Illustration d’Andrée Karpelès pour « Les Innocents de Tumpané »
Extrait des Larmes du Cobra
Publié in : Une semaine de Paris, 26 février 1926, p.100
Source : Gallica, Bibliothèque nationale de France

Mais cette année-là, on entend surtout parler d’un autre ouvrage, édité chez Bossard : « Ghazels, traduits du Persan par Marguerite Ferté, et ornés par Andrée Karpelès. Ce petit volume est une chose parfaitement harmonieuse. Ces Ghazels ont une grâce tendre, spirituelle, exquise dans leur passion mélancolique. Il leur fallait une présentation discrète, enveloppante, de pur style persan. Les dessins d’Andrée Karpelès ont réussi à ajouter au charme du texte le charme d’un accompagnement véritablement musical. Ce petit livre est un enchantement typographique. » (« Conseil de lecture », Alger-mondain : revue de la quinzaine : arts, littérature, théâtre, sports et tourisme, 18 décembre 1926, p.16)
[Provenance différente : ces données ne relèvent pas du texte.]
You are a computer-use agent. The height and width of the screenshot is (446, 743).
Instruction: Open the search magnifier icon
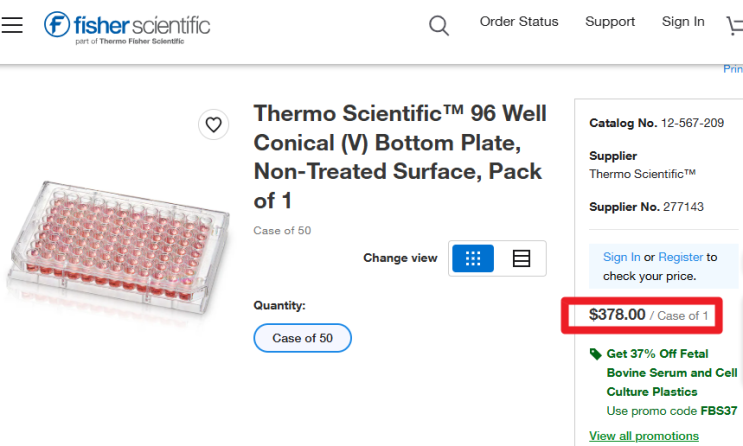coord(439,26)
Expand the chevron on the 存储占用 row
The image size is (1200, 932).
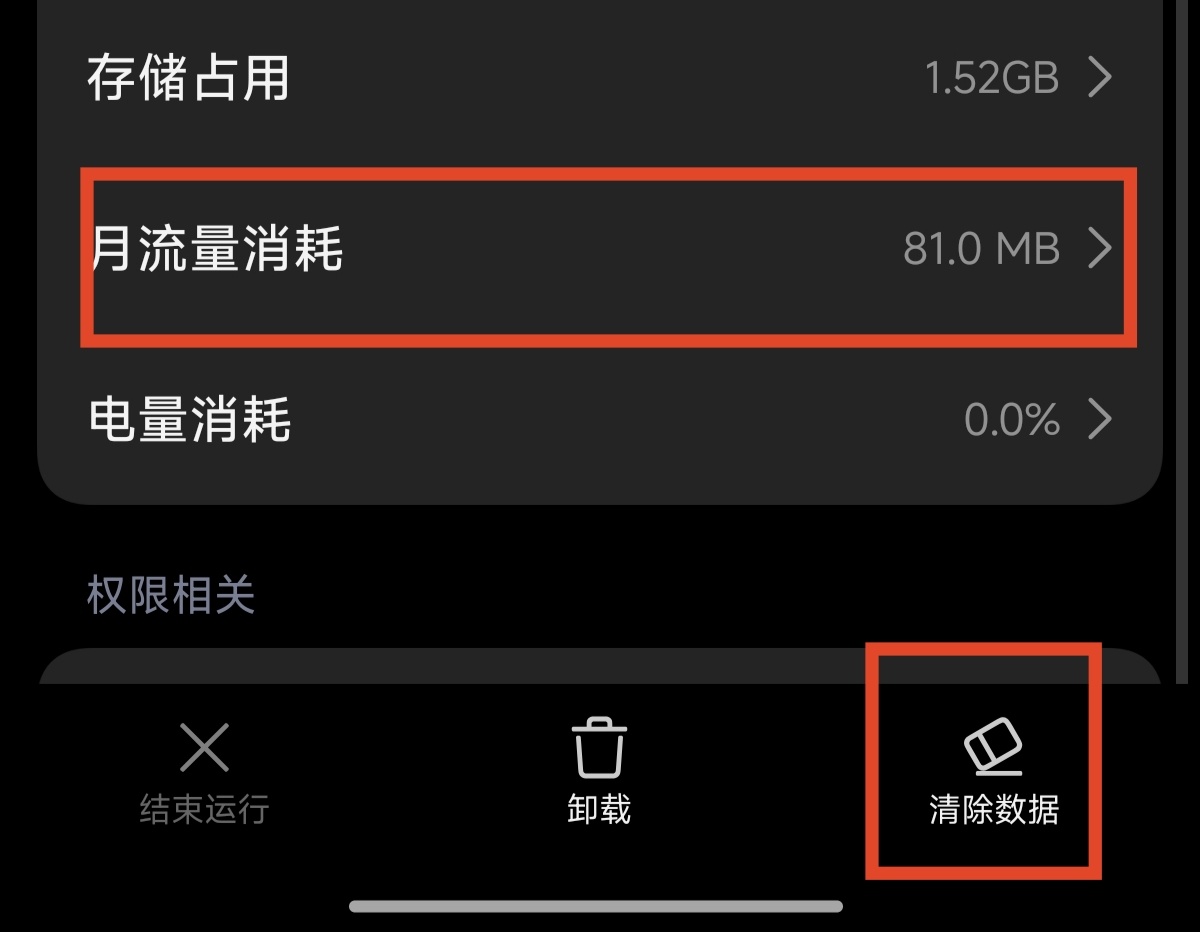click(1099, 77)
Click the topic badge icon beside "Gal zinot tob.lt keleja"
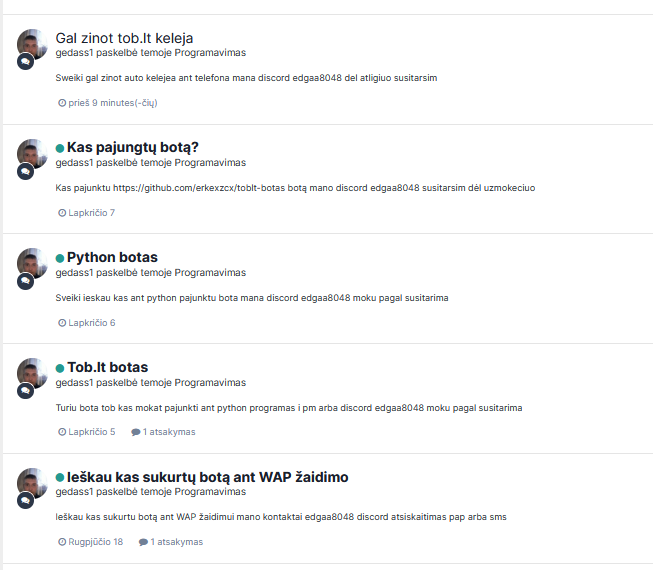 click(25, 62)
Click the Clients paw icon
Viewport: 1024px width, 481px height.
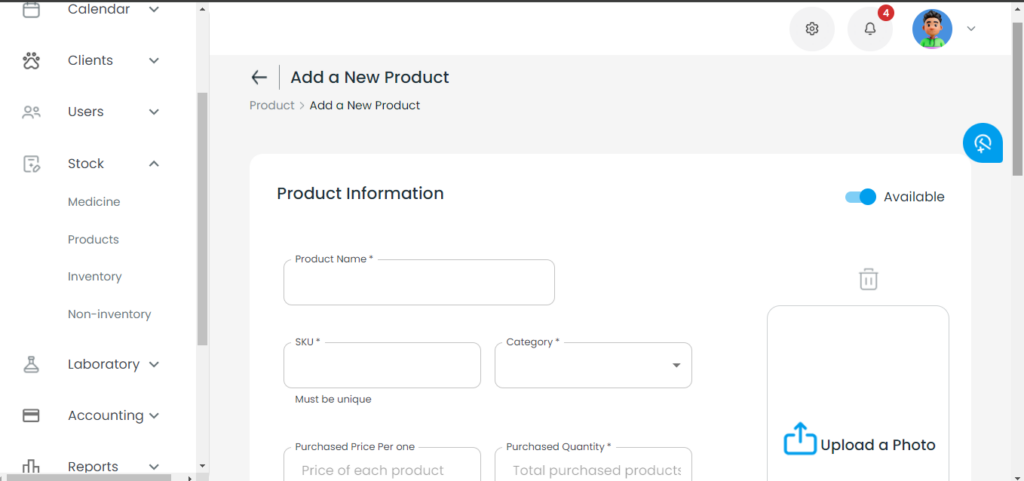pos(31,61)
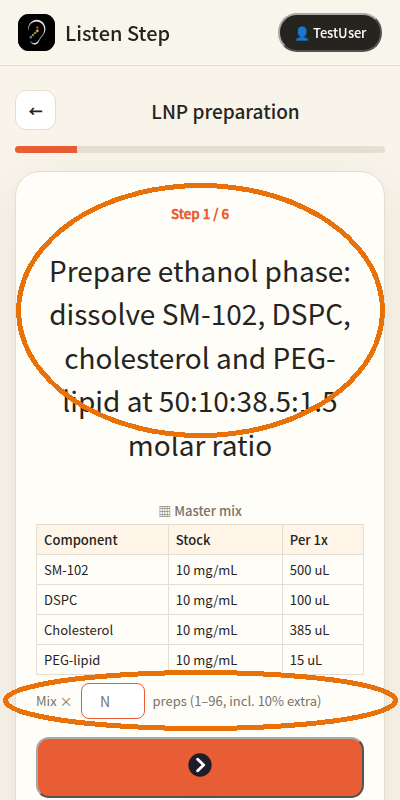Click the Master mix grid icon
This screenshot has width=400, height=800.
[x=164, y=511]
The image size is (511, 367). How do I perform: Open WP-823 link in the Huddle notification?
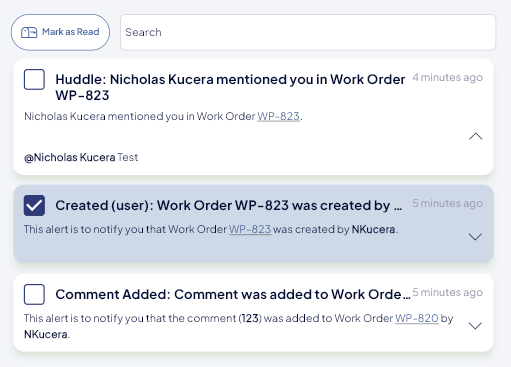pos(278,116)
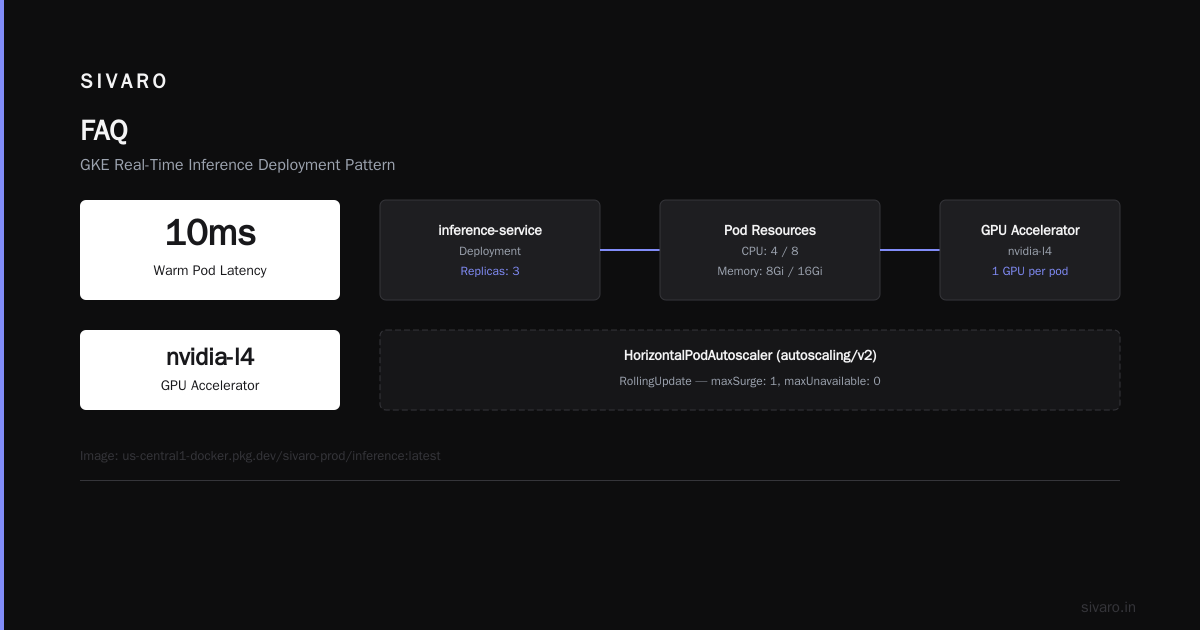The width and height of the screenshot is (1200, 630).
Task: Open the nvidia-l4 GPU Accelerator stat card
Action: (x=210, y=370)
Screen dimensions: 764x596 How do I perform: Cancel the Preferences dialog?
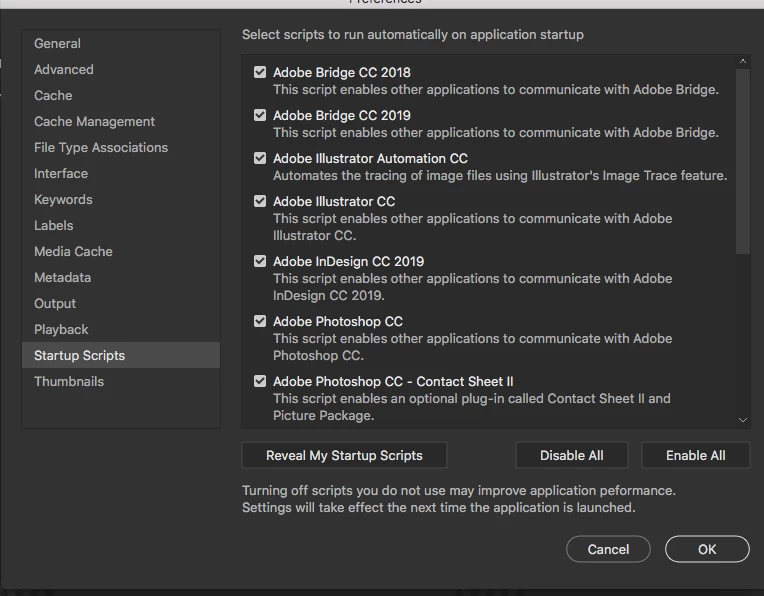(x=608, y=549)
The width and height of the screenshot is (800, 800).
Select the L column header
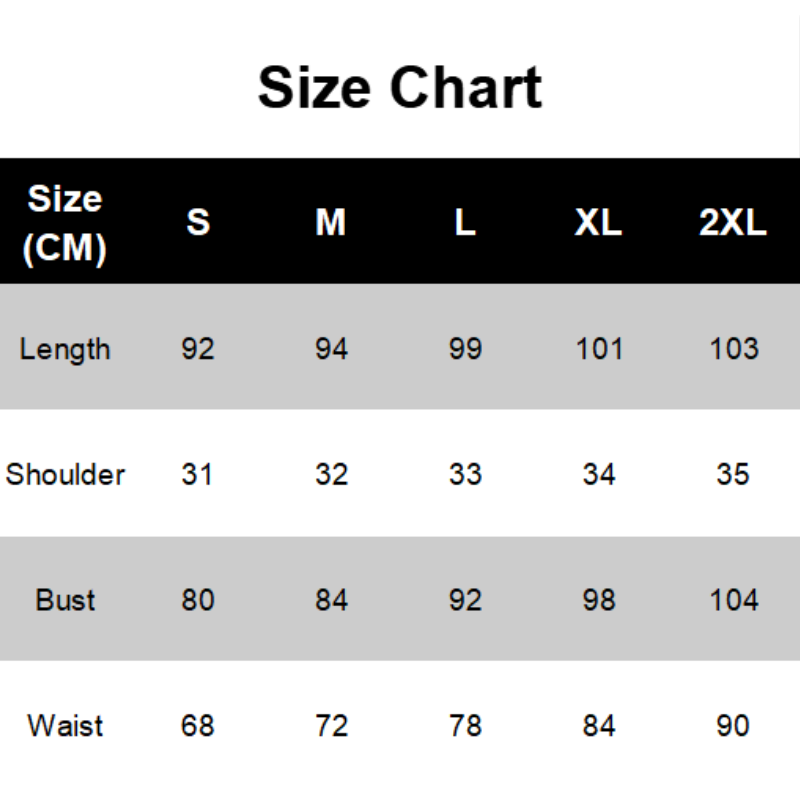point(465,223)
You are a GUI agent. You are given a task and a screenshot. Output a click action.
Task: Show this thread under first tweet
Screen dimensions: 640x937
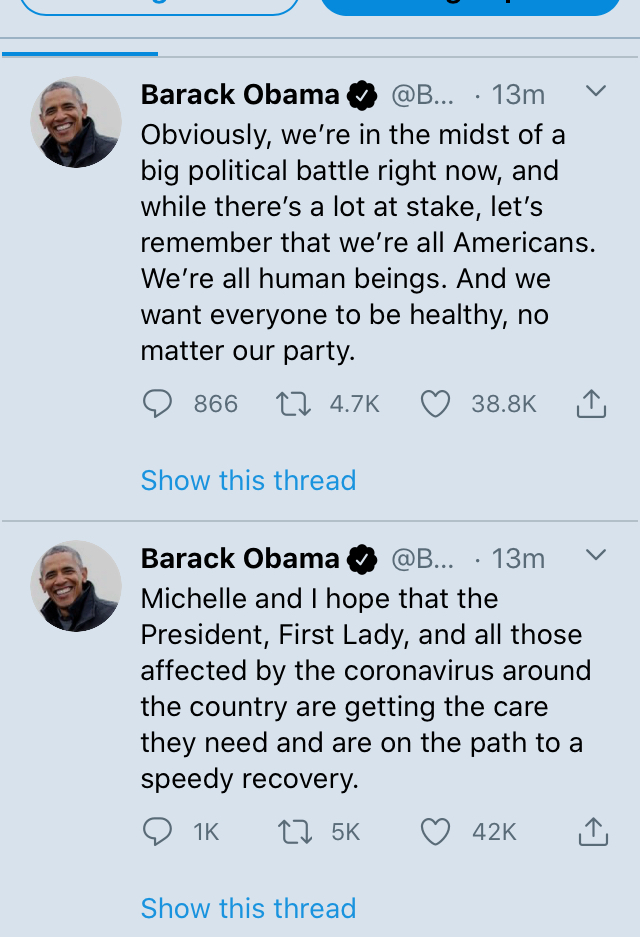[249, 480]
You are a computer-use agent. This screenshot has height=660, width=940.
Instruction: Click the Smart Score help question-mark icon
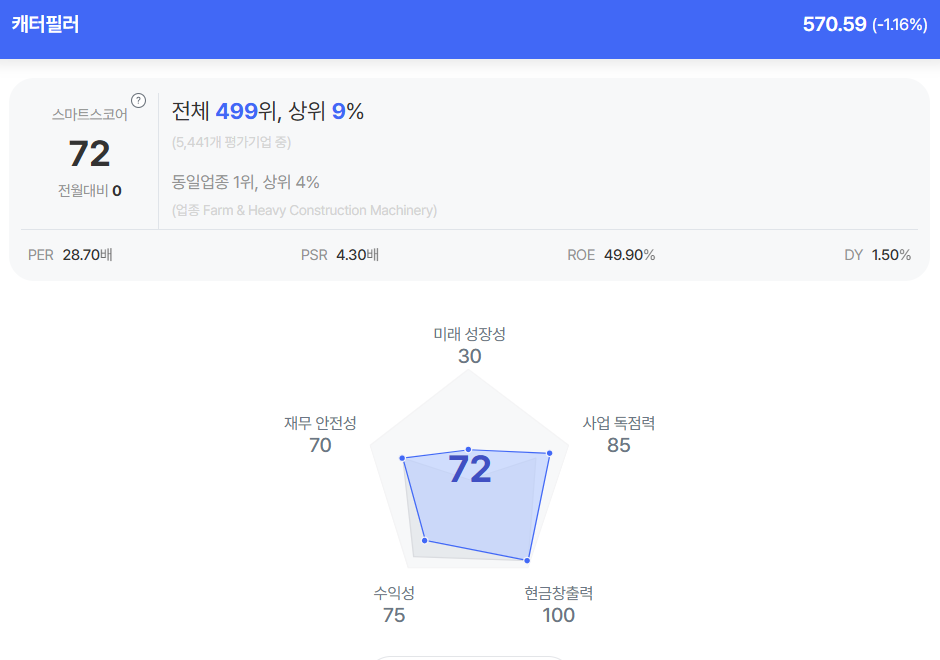[139, 100]
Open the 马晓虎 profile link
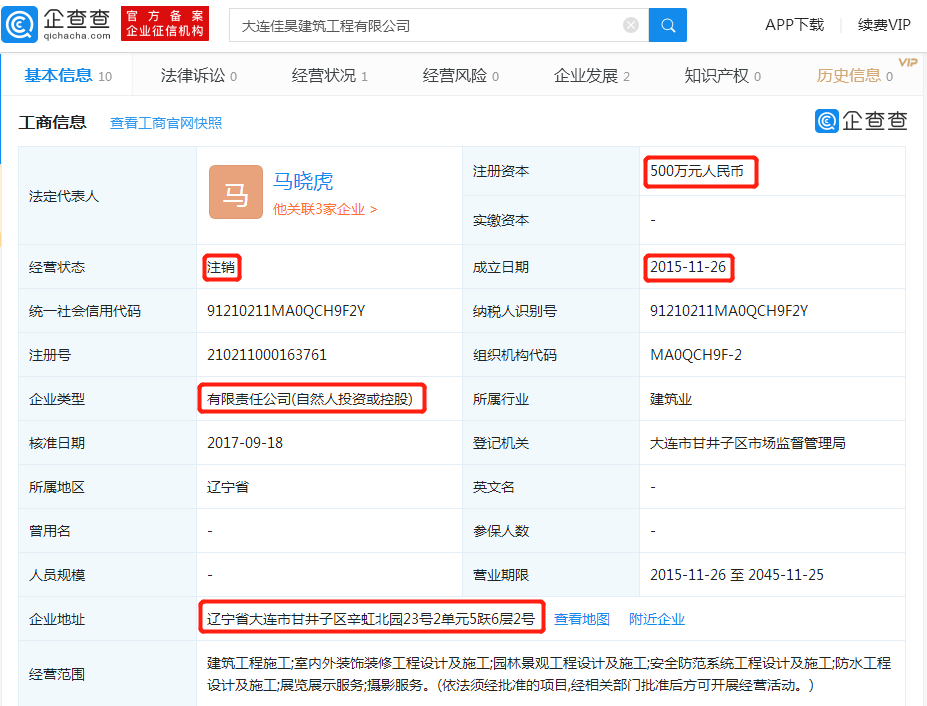Screen dimensions: 927x706 303,181
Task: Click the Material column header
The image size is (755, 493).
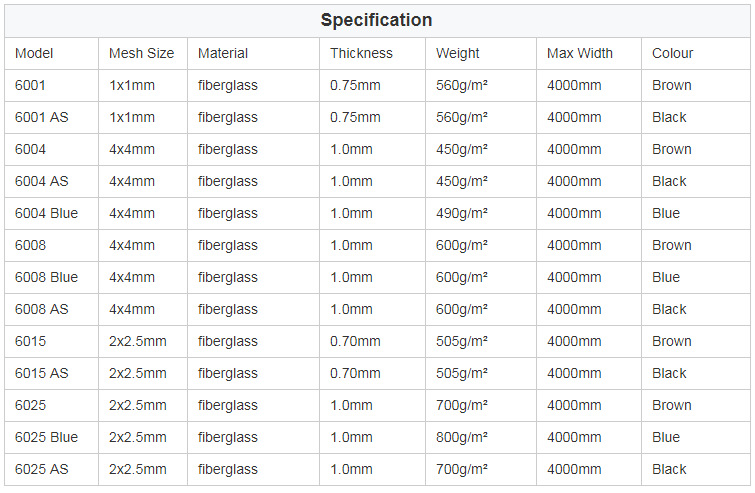Action: 223,53
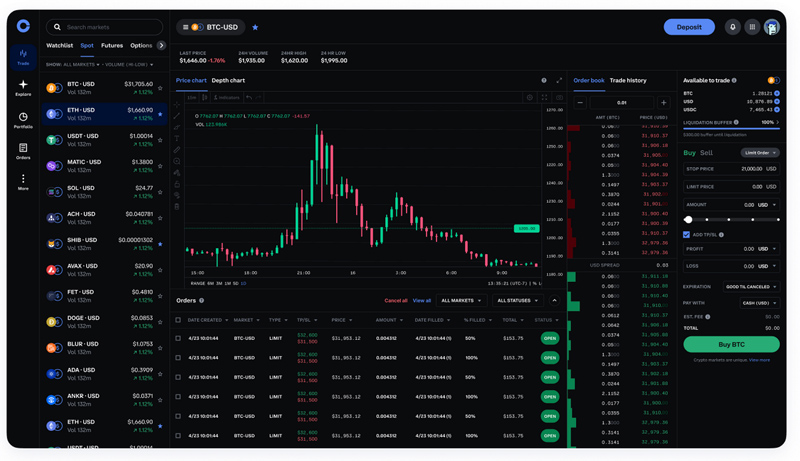The height and width of the screenshot is (461, 800).
Task: Open the apps grid menu
Action: pos(752,27)
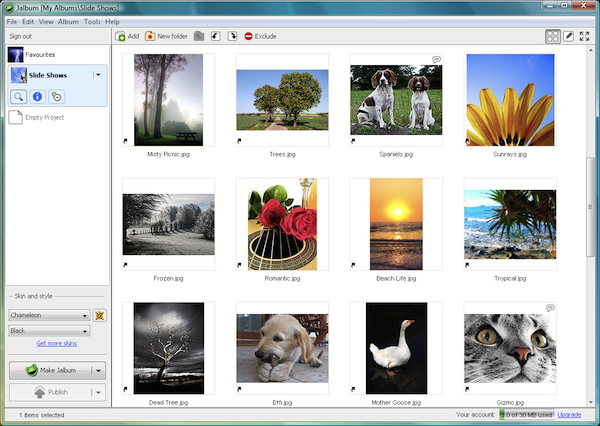Expand the Make Jalbum dropdown arrow
This screenshot has width=600, height=426.
point(100,370)
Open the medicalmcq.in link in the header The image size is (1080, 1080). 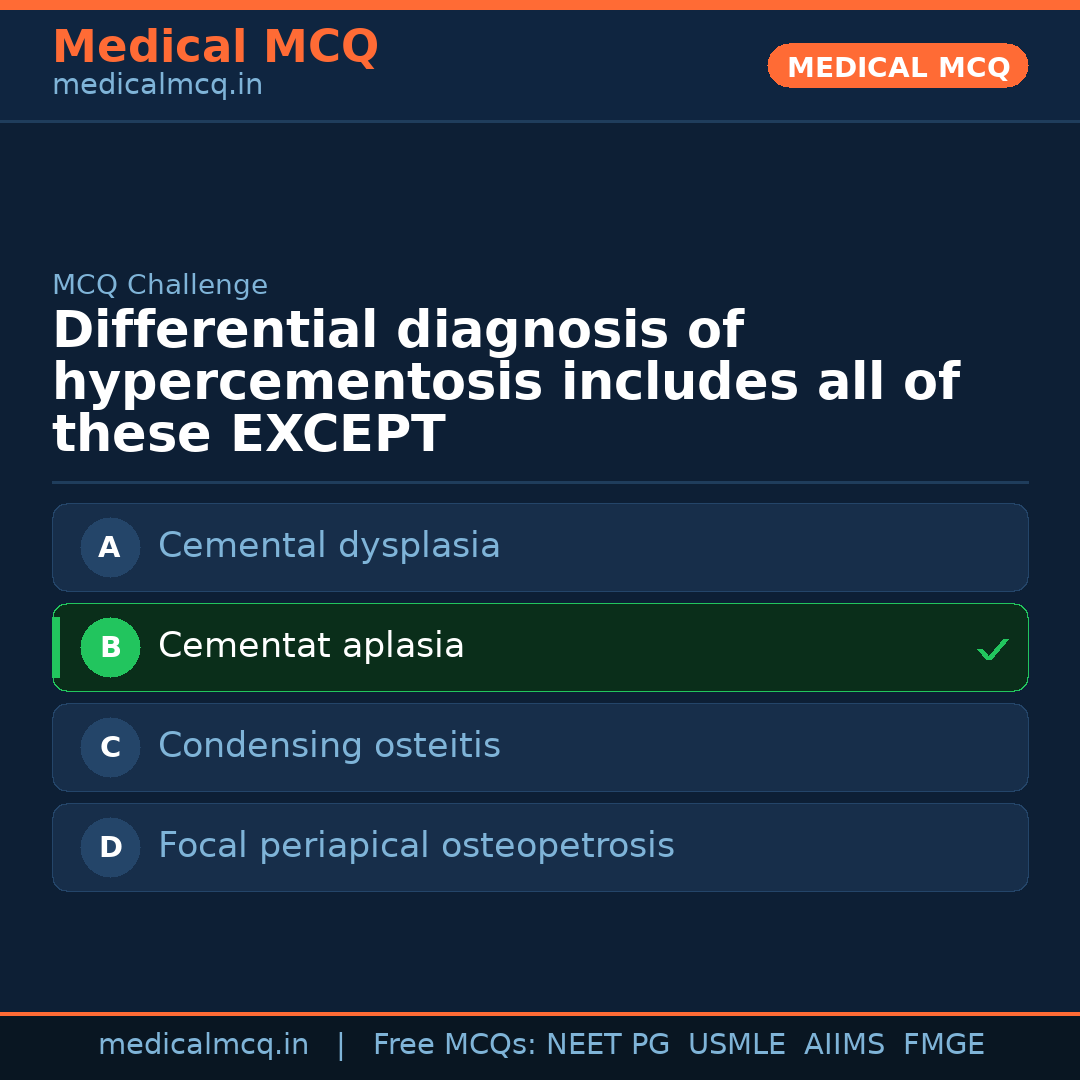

« En arabe ghazel veut dire « propos de galanterie, poésie érotique », mais dans la rhétorique persane le terme a un sens plus étroit : un ghazel sert d'habitude à exprimer l'amour mystique, et il est toujours assujetti à certaines exigences de forme. D'abord le poète est tenu de faire résonner la même rime à travers toute la pièce. Cette règle, quelque importune qu'elle nous paraisse, n'embarrasse aucunement les versificateurs orientaux et la constance de la syllabe chantante revenant à la fin de chaque vers fait les délices des aficionados. Une autre loi imprescriptible veut que le poète mentionne à la fin son "nom de plume" comme une sorte de garantie d'origine. (…) L'ornementation de ce petit recueil est parfaitement réussie ; les vignettes de Mme Andrée Karpelès, couvrant toute la marge, et exactement équilibrées avec le texte, témoignent d'une étude approfondie des chefs-d'œuvre de la miniature persane et démontrent qu'on peut faire un livre admirable avec des procédés très simples : il n'y faut que du goût et de la hardiesse. C'est assurément un des plus jolis livre de l'année ; je dirai même, de beaucoup, le plus joli des livres à bon marché. » (V. Minorsky, Revue des Arts asiatiques, 1er mars 1926, p.107)

 


« Ghazels : Un bijou de bibliophiles » (Les Tablettes d'Avignon et de Provence, 7 janvier 1927, p.5)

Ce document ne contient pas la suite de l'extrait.